Aliases for CYP4F22 Gene
External Ids for CYP4F22 Gene
Previous GeneCards Identifiers for CYP4F22 Gene
This gene encodes a member of the cytochrome P450 superfamily of enzymes. The cytochrome P450 proteins are monooxygenases which catalyze many reactions involved in drug metabolism and synthesis of cholesterol, steroids and other lipids. This gene is part of a cluster of cytochrome P450 genes on chromosome 19 and encodes an enzyme thought to play a role in the 12(R)-lipoxygenase pathway. Mutations in this gene are the cause of ichthyosis lamellar type 3. [provided by RefSeq, Jul 2008]
GeneCards Summary for CYP4F22 Gene
CYP4F22 (Cytochrome P450 Family 4 Subfamily F Member 22) is a Protein Coding gene. Diseases associated with CYP4F22 include Ichthyosis, Congenital, Autosomal Recessive 5 and Autosomal Recessive Congenital Ichthyosis. Among its related pathways are Cytochrome P450 - arranged by substrate type and Arachidonic acid metabolism. Gene Ontology (GO) annotations related to this gene include iron ion binding and oxidoreductase activity, acting on paired donors, with incorporation or reduction of molecular oxygen. An important paralog of this gene is CYP4F3.
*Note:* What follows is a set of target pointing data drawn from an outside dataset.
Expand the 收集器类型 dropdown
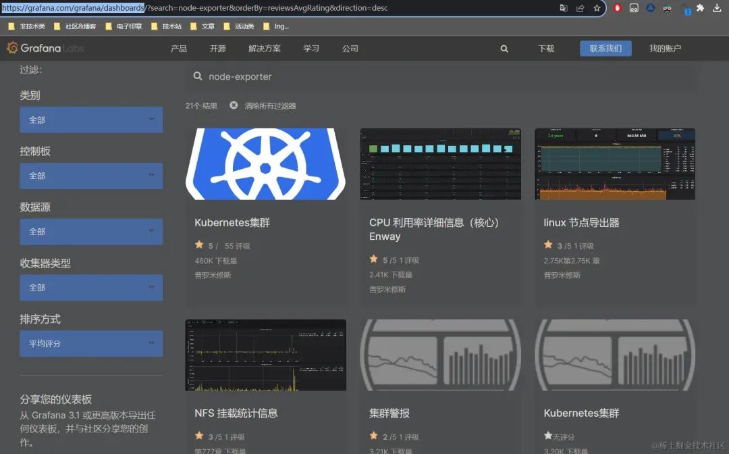 pyautogui.click(x=91, y=288)
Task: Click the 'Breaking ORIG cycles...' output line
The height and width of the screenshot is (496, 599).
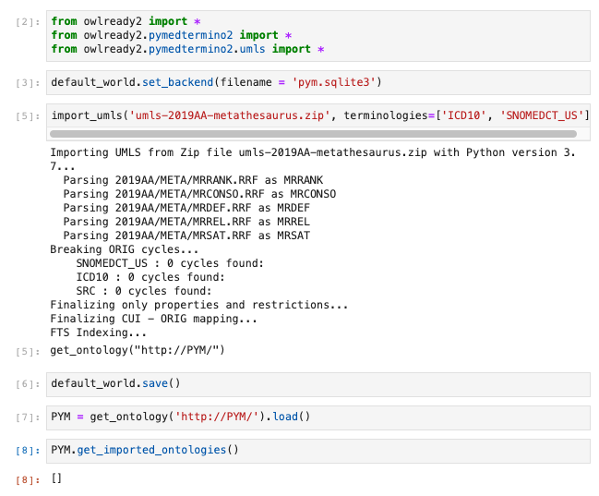Action: tap(127, 249)
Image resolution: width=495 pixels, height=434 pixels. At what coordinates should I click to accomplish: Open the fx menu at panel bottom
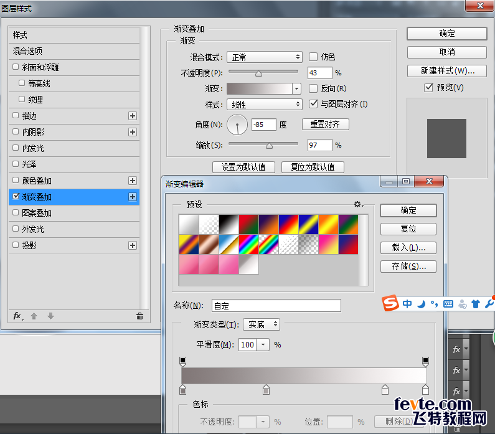[18, 316]
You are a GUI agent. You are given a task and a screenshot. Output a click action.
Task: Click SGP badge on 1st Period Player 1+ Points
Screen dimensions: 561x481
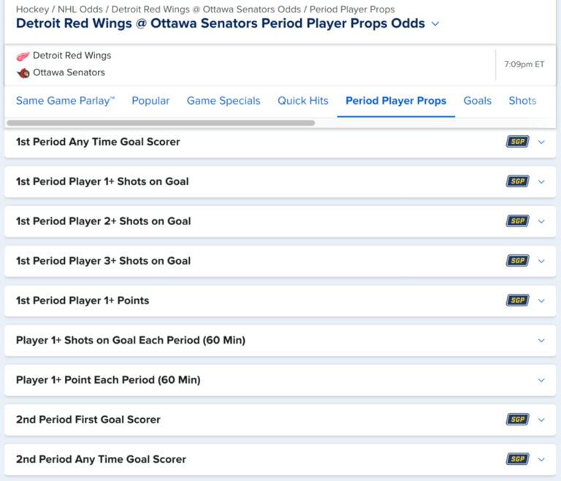click(x=517, y=300)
UniProtKB/Swiss-Prot Summary for CYP4F22 Gene
A cytochrome P450 monooxygenase involved in epidermal ceramide biosynthesis. Hydroxylates the terminal carbon (omega-hydroxylation) of ultra-long-chain fatty acyls (C28-C36) prior to ceramide synthesis (PubMed:26056268). Contributes to the synthesis of three classes of omega-hydroxy-ultra-long chain fatty acylceramides having sphingosine, 6-hydroxysphingosine and phytosphingosine bases, all major lipid components that underlie the permeability barrier of the stratum corneum (PubMed:26056268). Mechanistically, uses molecular oxygen inserting one oxygen atom into a substrate, and reducing the second into a water molecule, with two electrons provided by NADPH via cytochrome P450 reductase (CPR; NADPH-ferrihemoprotein reductase) (PubMed:26056268).